AMD Levels to Watch as Stock Rises Amid AI Optimism
21 minutes ago
Advanced Micro Devices (AMD) shares continued gaining ground Tuesday, boosted by upbeat Wall Street commentary following the chipmaker’s “Advancing AI” event last week.
Piper Sandler on Monday raised its price target for the stock and expressed enthusiasm for AMD’s recently unveiled Helios server rack architecture, which will combine the company’s next-generation AMD MI400 chips into one larger system. The investment bank pointed out that the hardware, anticipated for release in 2026, is “pivotal” for the growth of AMD Instinct GPUs.
Meanwhile, analysts at Bank of America speculate that the chipmaker could announce Amazon (AMZN) as a partner after the tech giant’s cloud unit, Amazon Web Services (AWS), was a key sponsor of last week’s event.
AMD shares rose 0.6% to around $127 on Tuesday, after surging nearly 8% yesterday to pace S&P 500 advancers. The stock is up 66% from its early-April low, though has gained just 5% since the start of 2025 amid uncertainty over chip export curbs and the company’s ability to capture a greater share of the lucrative AI chip market that’s now dominated by Nvidia (NVDA).
After hitting their May high, AMD shares formed a pennant, a chart pattern that signals a continuation of the stock’s uptrend that started in early April.
Indeed, the stock broke out from the pattern earlier this month and staged a volume-backed close above the closely watched 200-day moving average in Monday’s trading session. Moreover, the relative strength index indicates bullish momentum, generating a reading just below the indicator’s overbought threshold.
Investors should watch crucial overhead areas on AMD’s chart around $145, $160 and $175, while also monitoring support levels near $115 and $108.
Read the full technical analysis piece here.

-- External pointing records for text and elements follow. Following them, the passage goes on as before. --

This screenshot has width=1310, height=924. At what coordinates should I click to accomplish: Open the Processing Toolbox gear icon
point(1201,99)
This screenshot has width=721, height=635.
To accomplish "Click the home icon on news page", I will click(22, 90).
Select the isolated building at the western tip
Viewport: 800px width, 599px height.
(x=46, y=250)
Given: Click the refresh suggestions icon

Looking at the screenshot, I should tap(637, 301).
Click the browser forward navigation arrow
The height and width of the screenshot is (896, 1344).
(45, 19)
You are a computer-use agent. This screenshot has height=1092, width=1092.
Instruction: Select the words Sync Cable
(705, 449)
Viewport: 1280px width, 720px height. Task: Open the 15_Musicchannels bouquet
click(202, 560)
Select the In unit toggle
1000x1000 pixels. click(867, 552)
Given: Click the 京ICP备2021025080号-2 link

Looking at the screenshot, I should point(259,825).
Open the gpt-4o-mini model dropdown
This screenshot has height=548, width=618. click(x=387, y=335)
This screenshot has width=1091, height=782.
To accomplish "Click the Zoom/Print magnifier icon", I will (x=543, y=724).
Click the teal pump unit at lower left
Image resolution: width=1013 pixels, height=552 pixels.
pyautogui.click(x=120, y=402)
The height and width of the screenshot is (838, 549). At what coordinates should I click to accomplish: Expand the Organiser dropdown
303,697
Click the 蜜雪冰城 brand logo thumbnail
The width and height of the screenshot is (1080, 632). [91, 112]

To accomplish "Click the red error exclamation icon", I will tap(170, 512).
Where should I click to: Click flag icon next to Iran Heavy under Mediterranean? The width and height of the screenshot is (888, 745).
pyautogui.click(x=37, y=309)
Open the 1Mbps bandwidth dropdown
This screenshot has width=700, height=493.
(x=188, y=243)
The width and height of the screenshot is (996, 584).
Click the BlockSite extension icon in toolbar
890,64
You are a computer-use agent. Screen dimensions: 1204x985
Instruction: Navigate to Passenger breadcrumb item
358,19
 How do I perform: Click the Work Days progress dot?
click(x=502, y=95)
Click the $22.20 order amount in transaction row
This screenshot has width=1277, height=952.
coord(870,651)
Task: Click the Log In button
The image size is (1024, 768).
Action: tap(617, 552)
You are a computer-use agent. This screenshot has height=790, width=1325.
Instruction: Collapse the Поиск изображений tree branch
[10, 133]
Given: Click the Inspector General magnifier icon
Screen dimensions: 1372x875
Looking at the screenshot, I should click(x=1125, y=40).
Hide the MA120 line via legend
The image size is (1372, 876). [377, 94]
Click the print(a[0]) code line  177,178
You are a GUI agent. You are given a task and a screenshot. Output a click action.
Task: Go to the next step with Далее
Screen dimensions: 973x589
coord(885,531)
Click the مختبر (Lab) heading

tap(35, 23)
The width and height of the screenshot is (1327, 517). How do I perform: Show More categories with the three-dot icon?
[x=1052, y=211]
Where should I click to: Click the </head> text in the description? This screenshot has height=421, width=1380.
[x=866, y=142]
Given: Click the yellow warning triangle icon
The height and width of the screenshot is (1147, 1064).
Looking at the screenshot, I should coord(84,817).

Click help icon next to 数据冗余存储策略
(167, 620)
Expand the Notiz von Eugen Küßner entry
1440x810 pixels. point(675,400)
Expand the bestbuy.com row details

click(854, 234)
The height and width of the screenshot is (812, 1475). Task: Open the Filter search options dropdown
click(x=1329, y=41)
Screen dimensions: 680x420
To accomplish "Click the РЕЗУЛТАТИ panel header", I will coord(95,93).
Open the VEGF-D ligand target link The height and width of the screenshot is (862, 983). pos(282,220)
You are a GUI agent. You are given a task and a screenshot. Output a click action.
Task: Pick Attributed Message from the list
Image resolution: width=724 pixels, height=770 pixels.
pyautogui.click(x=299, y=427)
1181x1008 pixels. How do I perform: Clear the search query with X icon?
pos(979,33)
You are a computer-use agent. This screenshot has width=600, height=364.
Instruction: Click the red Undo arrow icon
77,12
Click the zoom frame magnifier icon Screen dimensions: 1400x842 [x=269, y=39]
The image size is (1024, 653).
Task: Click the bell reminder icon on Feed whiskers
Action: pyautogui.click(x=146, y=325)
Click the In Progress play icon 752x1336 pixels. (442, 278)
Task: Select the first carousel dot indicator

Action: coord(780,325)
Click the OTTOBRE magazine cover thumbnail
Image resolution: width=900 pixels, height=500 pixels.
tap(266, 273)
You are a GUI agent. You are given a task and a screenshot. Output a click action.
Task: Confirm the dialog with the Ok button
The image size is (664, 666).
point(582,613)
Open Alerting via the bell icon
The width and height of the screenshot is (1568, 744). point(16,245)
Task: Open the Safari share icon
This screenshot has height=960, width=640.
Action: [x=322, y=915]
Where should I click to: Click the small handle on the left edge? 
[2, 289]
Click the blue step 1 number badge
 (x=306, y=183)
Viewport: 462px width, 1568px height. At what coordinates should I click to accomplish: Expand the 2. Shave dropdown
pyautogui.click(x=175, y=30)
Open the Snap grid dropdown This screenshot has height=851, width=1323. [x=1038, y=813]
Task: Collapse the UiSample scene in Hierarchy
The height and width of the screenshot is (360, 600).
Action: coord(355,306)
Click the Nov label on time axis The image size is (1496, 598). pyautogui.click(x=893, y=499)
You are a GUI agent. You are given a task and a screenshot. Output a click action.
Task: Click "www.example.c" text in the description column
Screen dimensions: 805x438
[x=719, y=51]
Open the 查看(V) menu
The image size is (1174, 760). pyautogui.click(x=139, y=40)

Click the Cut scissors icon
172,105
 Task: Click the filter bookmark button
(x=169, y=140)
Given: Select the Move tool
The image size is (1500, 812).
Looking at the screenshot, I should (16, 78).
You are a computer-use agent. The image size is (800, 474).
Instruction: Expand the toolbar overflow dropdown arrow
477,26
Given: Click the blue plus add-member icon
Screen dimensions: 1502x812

Morgan Stanley: Western Digital is ‘Key Name’ in IT Hardware
1 hr 11 min ago
Western Digital (WDC) is poised to benefit from growing demand for AI-driven data storage, analysts at Morgan Stanley said in a note to clients Tuesday.
The bank raised its price target on Western Digital stock to $78 from $70, while maintaining an overweight rating. Shares rose 2% to $58.57 on Tuesday, boosting the stock’s year-to-date gain to 30%.
Western Digital “benefits from accelerating data growth, which drives storage demand,” the analysts said. Such demand currently outstrips supply, which puts upward pressure on the price of hard drives such as those made by the company, they added.
“WDC is a key name where we’d be putting incremental capital to work within our IT Hardware universe,” Morgan Stanley said. The bank’s new $78 target is the most bullish on Wall Street when compared to the consensus near $59 supplied by Visible Alpha.
JetBlue Reportedly Cutting Costs as Travel Demand Slumps
1 hr 45 min ago
JetBlue Airways (JBLU) CEO Joanna Geraghty wrote in a memo that the struggling carrier will be further cutting unprofitable routes among other cost-cutting measures amid weak travel demand, a report said.
According to CNBC, which said it obtained a copy of the memo dated Monday, Geraghty wrote to staff that JetBlue is “hopeful demand and bookings will rebound, but even a recovery won’t fully offset the ground we’ve lost this year and our path back to profitability will take longer than we’d hoped. That means we’re still relying on borrowed cash to keep the airline running.”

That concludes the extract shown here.